Genelkurmay Başkanı İlker Başbuğ, “Yıllık Değerlendirme Toplantısı” başlığı ile yaptığı konuşmayı, adeta Vakit’in eleştirilerini değerlendirmeye tahsis etti..
Vakit’i akredite kabul etmiyor, toplantısına bile çağırmıyor ama, eleştirilerin samimiyeti, ciddiyeti karşısında konuşma ihtiyacı hissediyor!

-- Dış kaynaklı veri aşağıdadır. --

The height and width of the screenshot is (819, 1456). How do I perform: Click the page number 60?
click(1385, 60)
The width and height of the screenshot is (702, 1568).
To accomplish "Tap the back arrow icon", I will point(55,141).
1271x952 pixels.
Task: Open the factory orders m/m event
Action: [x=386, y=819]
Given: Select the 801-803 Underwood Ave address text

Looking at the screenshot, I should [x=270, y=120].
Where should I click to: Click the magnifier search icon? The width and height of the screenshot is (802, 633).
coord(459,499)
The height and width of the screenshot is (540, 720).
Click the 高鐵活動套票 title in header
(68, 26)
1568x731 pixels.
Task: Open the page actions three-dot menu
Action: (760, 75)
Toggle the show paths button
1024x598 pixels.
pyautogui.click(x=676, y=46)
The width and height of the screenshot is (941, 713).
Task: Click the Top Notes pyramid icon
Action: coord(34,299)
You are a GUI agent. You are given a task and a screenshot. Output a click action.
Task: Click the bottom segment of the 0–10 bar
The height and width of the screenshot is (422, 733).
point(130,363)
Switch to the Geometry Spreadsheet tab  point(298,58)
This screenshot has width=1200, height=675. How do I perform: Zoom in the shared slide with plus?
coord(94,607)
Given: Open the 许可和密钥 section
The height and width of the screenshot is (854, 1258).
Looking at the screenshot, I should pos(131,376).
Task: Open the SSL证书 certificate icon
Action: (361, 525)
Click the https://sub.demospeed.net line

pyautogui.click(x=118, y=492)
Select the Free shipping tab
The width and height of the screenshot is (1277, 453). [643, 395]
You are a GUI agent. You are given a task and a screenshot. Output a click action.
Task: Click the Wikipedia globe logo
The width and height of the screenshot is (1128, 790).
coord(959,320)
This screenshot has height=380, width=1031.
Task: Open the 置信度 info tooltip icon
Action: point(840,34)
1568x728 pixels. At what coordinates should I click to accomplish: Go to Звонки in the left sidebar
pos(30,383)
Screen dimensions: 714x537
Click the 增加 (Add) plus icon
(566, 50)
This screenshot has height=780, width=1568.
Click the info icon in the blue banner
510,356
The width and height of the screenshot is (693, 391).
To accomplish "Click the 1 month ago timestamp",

Örneğin ne diyor: “Her Türk vatandaşı hiçbir fark gözetilmeksizin, rütbesi ne olursa olsun, TSK’da Anayasal görev ve hakkı olan askerlik hizmetini eşit şekilde yerine getirmektedir.”
Bunu niçin diyor?
Vakit kısa süre önce, bazı general çocuklarının çürük raporu alarak askerliğe gitmediklerini tek tek isimleri ile verdi de onun için.
Öyle bir kişi, iki kişi değil.. Onlarca kişi.. Ve hepsi de, şu an kamuoyunun önünde olan komutanların yakın akrabaları..
Bir tanesi bile çıkıp, “Yanlış yazdınız. Benim çocuğum/benim akrabam, belirttiğiniz gibi çürük raporu almamıştır” demedi. Diyemedi. Dahası, bir tanesi bile, “Benim yakınımın aldığı çürük raporunda hiçbir usulsüzlük yoktur. Çürük raporu, gerçekten var olan bir rahatsızlığı tesbit eden rapordur. Haberiniz yanlıştır” diyemedi.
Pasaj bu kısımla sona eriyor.